Regarding Tribunal proceedings, the Magistrates were informed that the Tribunal would have a very low burden on proof being lower than standard of proof in civil proceedings. Such a standard of proof would be a “prima facie” finding against the four suspended Judges, though the letter by the President suspending them has already found their conduct to be to that standard.

The meeting was advised that the Administration of Justice denied the issues raised by the four suspended Judge’s complaint against the Chief Justice notably the allegation that the Chief Justice had been accused of having blocked the Attorney General’s ascension to the Court of Appeal bench and categorized the complaint as attempt by the Judges to create a rift between the Chief Justice and the Attorney General.

According to information seen by The Botswana Gazette, the Administration of Justice is said to have also distanced the Chief Justice from allegations that he had a hand in annulling Justice Dingake’s appointment to the Court of Appeal of Lesotho.
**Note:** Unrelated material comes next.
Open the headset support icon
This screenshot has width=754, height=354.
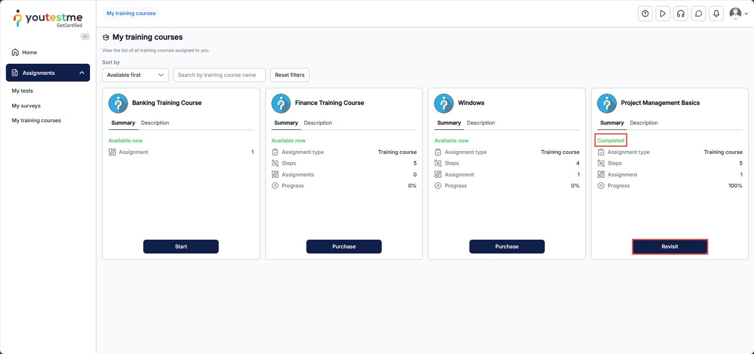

It was emphasized to the attendees that the Judge President of the Court of Appeal of Lesotho, who sought Justice Dingake’s appointment, “is currently facing criminal charges related to tax matters and that there is similarity between the same and the Housing allowances matter.”

The meeting held at the Chief Justices conference room concluded with the Chief Justice advising the Magistrates present that they could use their discretion to advise their colleagues and subordinates of the meeting and the issues discussed. The Magistrates though willing to advise on the proceedings declined to comment on the meeting for fear of reprisals “if judges can be suspended for criticizing, what would happen to us” said one under the strict assurance of anonymity.

The Botswana Gazette in seeking to obtain confirmation from the various magistrates was met with various comments that amounted to an abject fear of “going on record” for concerns of reprisals.

Registrar of the High Court, Michael Motlhabi was not able to confirm the allegations at time of press. The Chairperson of the Judicial Service Committee, Lawrence Lecha said that he was certain about the meeting but mentioned that he has heard of a meeting between the Chief Magistrate and the Chief Justice a week ago in Gaborone.

*Appointment of acting judges
While this ignominy unfolds, The Botswana Gazette has been reliably informed that the AoJ is already scouting for replacement acting judges and that Attorney Bugalo Maripe is amongst those who have been approached.
Maripe played his cards close to chest, refuted the claims that he has been approached following suspension of the four judges. Motlhabi also could not divulge the approached Magistrates.

Lecha said that he was aware that the AoJ was seeking to appoint acting Judges at the High Court and could not establish which individuals have  been approached or the criteria to be used.
The four judges commenced their suspension effective the 1st of September, whilst waiting the convening of a Special Tribunal to be concluded as to their alleged “misbehaviour”. The Tribunal presiding over their “misbehavior” commenced its work on the day the Judges suspension commenced and comprises of Justice Lesetedi, Judge of the Court of Appeal, Justice Foxcoft Judge of the Court of Appeal and Justice Howie, a former Court of Appeal Judge.